Türk Tabipleri Birliği (TTB), COVID-19 aşı dayanışma çağrısı kapsamında Pandemi Çalışma Grubu üyelerinin katılımıyla “Tereddütler, Kaygılar, Karşıtlıklar: Aşı Olma Sorumluluğu” başlıklı çevrimiçi bir panel düzenledi.
Panelin açılış konuşmasını yapan Prof. Dr. Murat Civaner, Türkiye’de uzun zamandır devam eden aşı tedariki sorununun çözülmesinin ardından aşı tedirginliği ve aşı karşıtlığı sorununun ön plana çıktığını söyledi. Civaner, “Eğer geride kimseyi bırakmayacağız diyorsak, umudumuz buysa; tereddütleri ve karşıtlıkları gidermek zorundayız” diyerek sözü konuşmacılara verdi.

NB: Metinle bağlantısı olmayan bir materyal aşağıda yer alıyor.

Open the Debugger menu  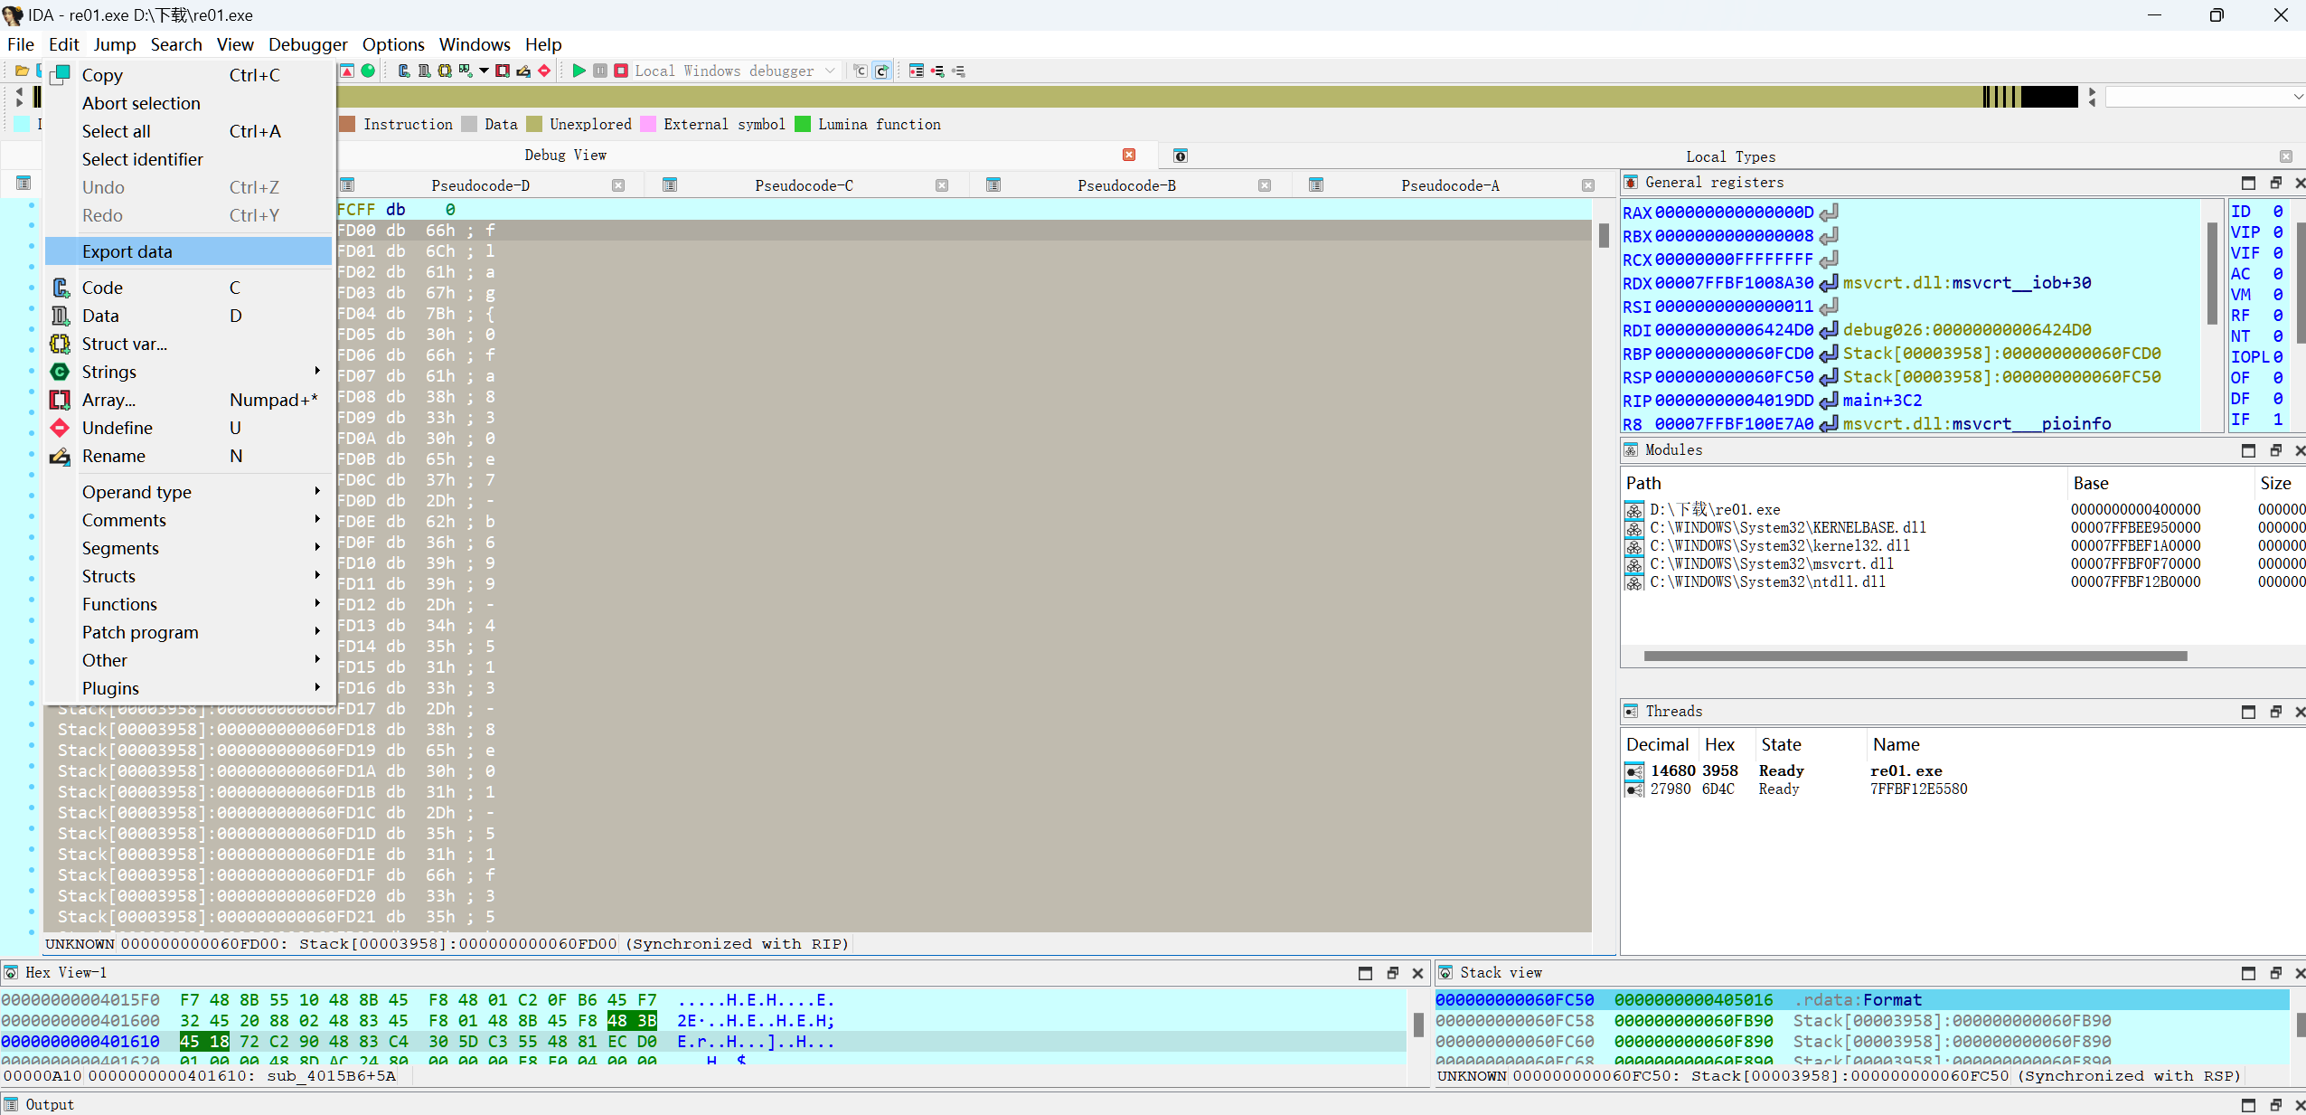click(x=307, y=44)
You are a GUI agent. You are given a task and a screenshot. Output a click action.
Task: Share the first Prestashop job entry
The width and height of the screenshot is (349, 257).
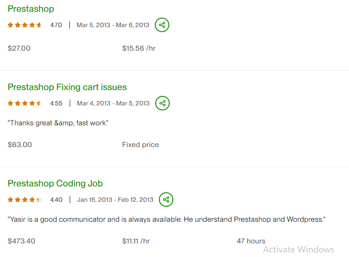[x=162, y=25]
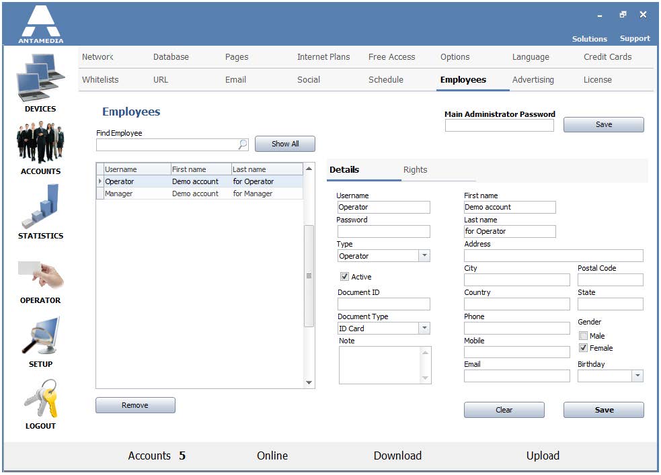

Prof. Dr. Esin Davutoğlu Şenol COVID-19’un nasıl bir hastalık olduğuna, etkilerine ve genom dizisine ilişkin bir bilgilendirme yaparak sunumuna başladı. Davutoğlu Şenol aşının bu kadar hızlı üretilmesinin bilimsel çalışmalardaki birikim sayesinde olduğunu, mRNA aşılama çalışmalarının 20 yıldan daha uzun bir tarihe yayıldığını, bilimsel birikimin virüsü tespit edebilme ve hızla aşı bulma olanağı yarattığını söyledi. 15 Haziran 2021 itibariyle dünya nüfusunun sadece %15’inin aşılandığını ve toplum bağışıklığı için halen uzun bir yol olduğunu kaydeden Davutoğlu Şenol, pandemi sonrası dönemin inşası için aşılamada hız kazanılması ve eşitsizliklerin giderilmesi gerektiğinin altını çizdi.

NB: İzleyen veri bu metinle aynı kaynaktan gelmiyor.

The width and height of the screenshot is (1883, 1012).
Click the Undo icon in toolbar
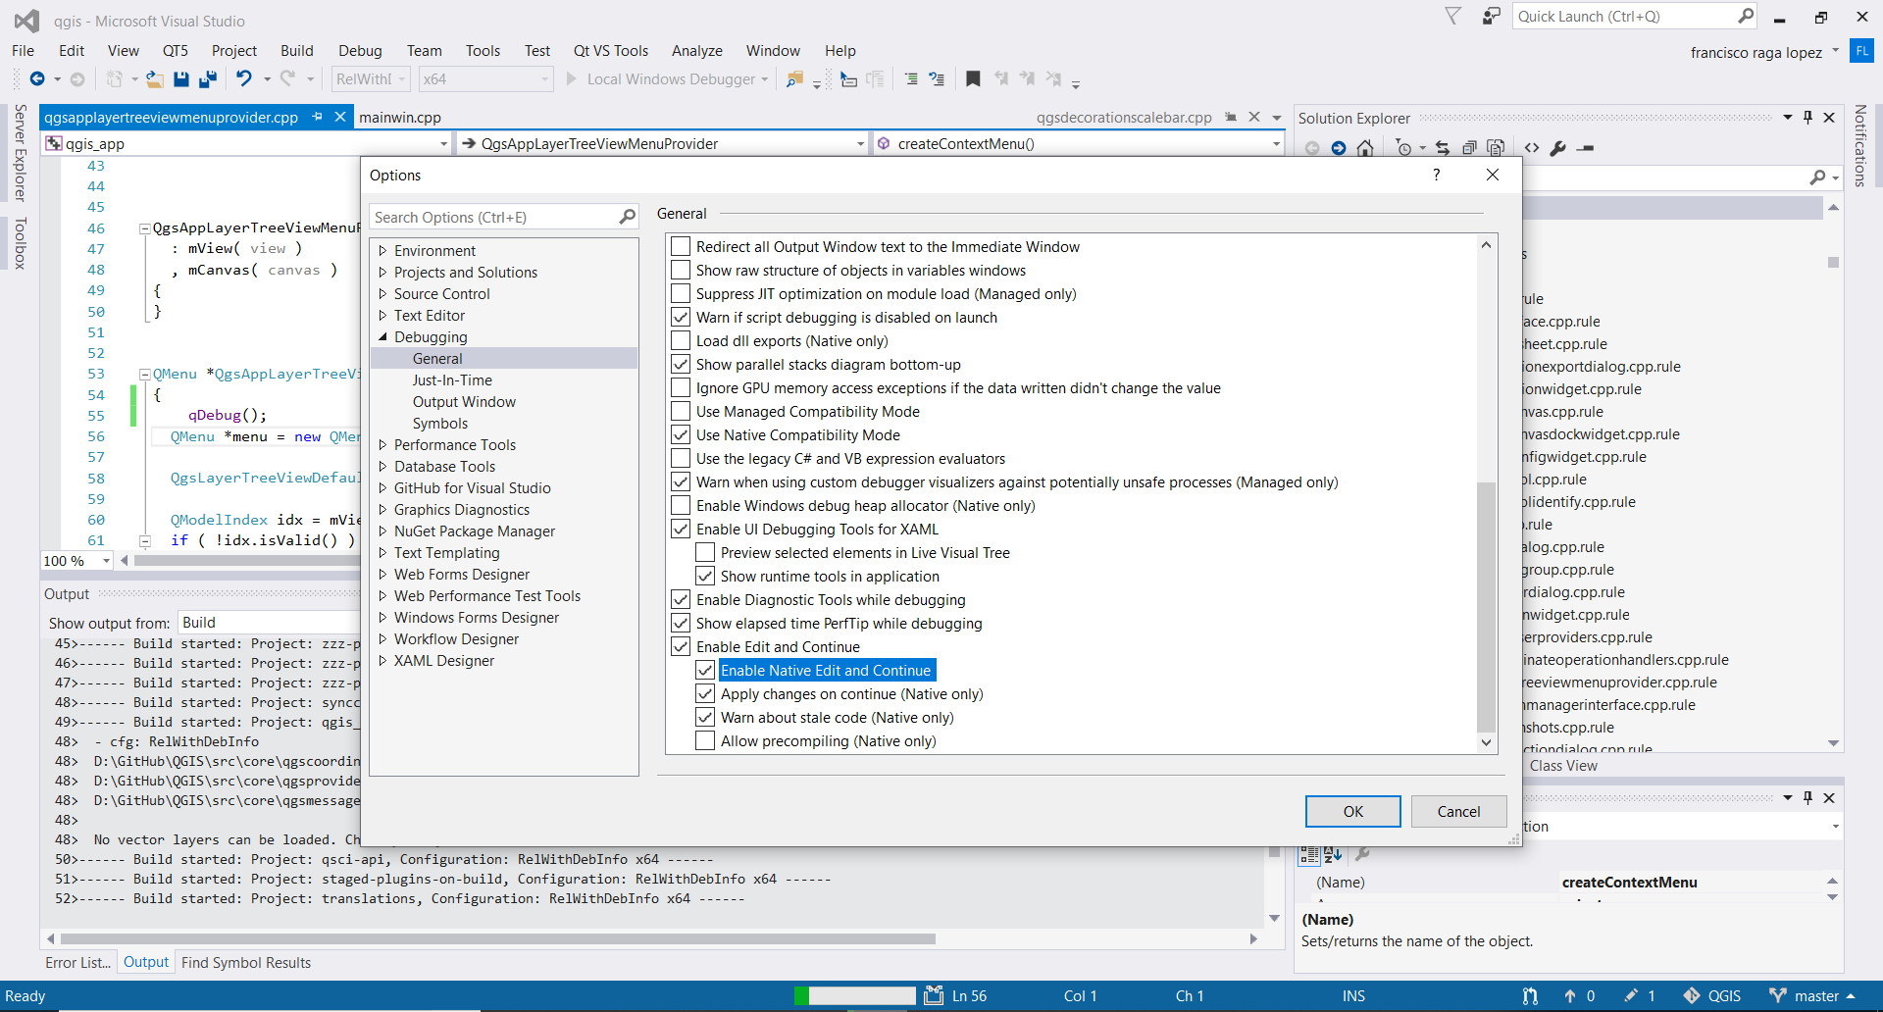244,79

Aşı Karşıtlığı Pandemiye Özgü Değil
Prof. Dr. Ejder Yıldırım aşı tereddüdü ve aşı karşıtlığının arkasındaki toplumsal dinamiklerin sadece COVID-19 pandemisine özgü olmadığını vurguladı. İnsanların yaşadığı büyük travmayı atlatabilmek ve rutinini devam ettirebilmek için bir tür savunma mekanizması geliştirdiğini belirten Yıldırım, söylentiler ve komplo teorilerinin içinde bir tür belirsizliği açıklama çabası olduğunu dile getirdi. Yıldırım, insanların birbirlerinden etkilenme davranışlarının ve sosyal medya kullanımının da bu açıklama çabasını beslediğini sözlerine ekledi.